# Exercise goal
Rewrite the listing from the line that has "1039x561 pixels. At" through the line that has "pyautogui.click(x=60, y=151)", requests included, with every click coordinate in the answers multiplied by 2.1 and rounded to a whole number (halves go up). Leave the pictures out.

# Material for the task
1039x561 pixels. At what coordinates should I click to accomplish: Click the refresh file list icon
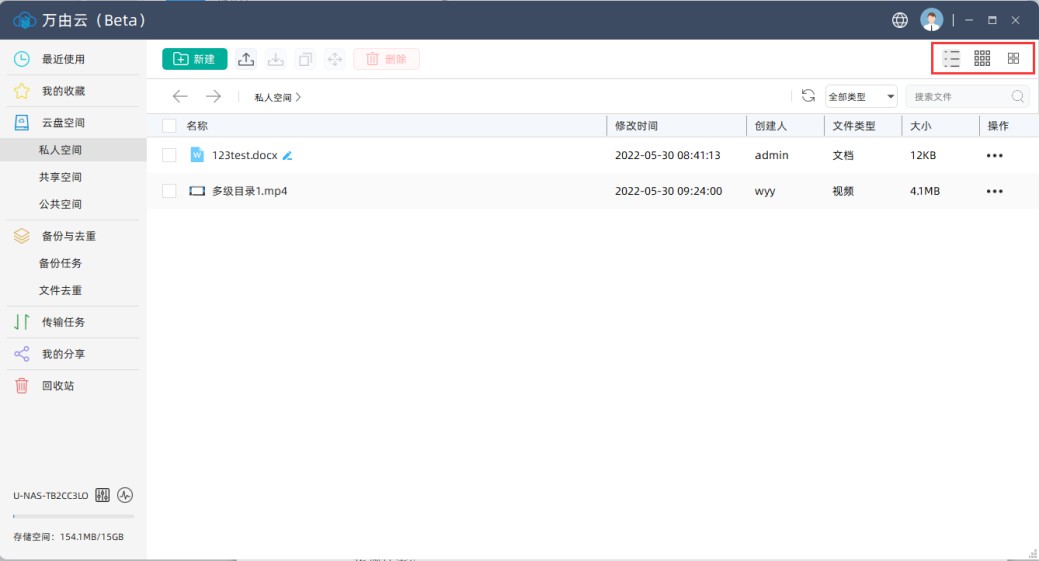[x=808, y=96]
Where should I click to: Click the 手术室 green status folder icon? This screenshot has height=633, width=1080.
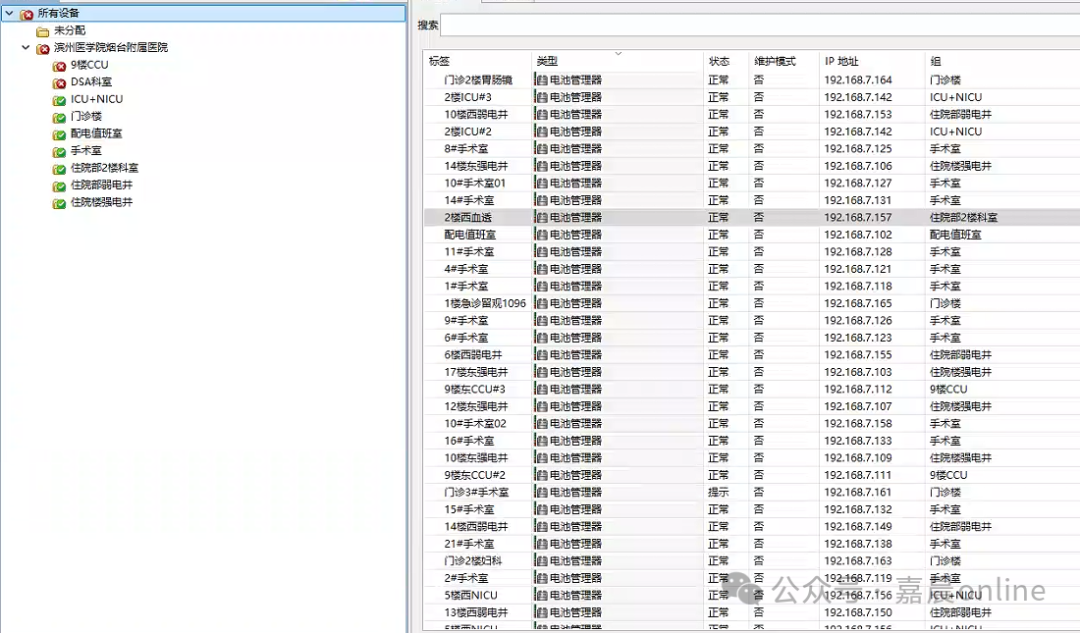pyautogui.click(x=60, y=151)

==

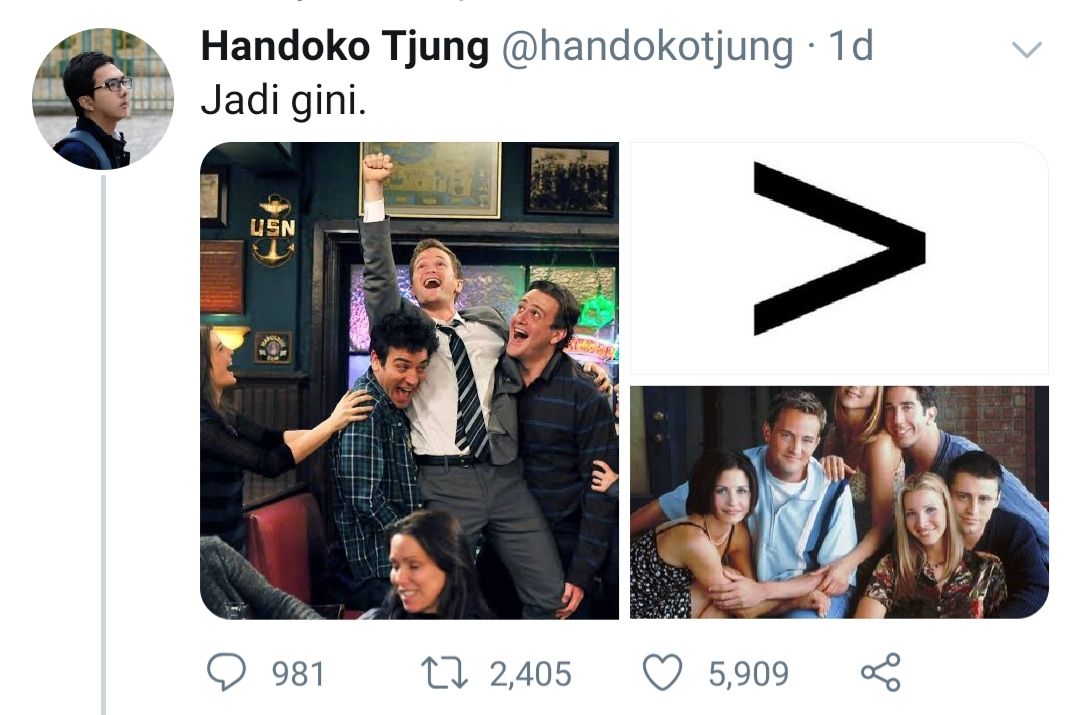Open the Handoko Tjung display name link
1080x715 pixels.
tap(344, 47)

# Exercise answer
1039x561 pixels. At what coordinates should I click to accomplish: Click the refresh file list icon
[x=1697, y=202]
Where should I click to: Click the 手术室 green status folder icon? This screenshot has height=633, width=1080.
pyautogui.click(x=126, y=317)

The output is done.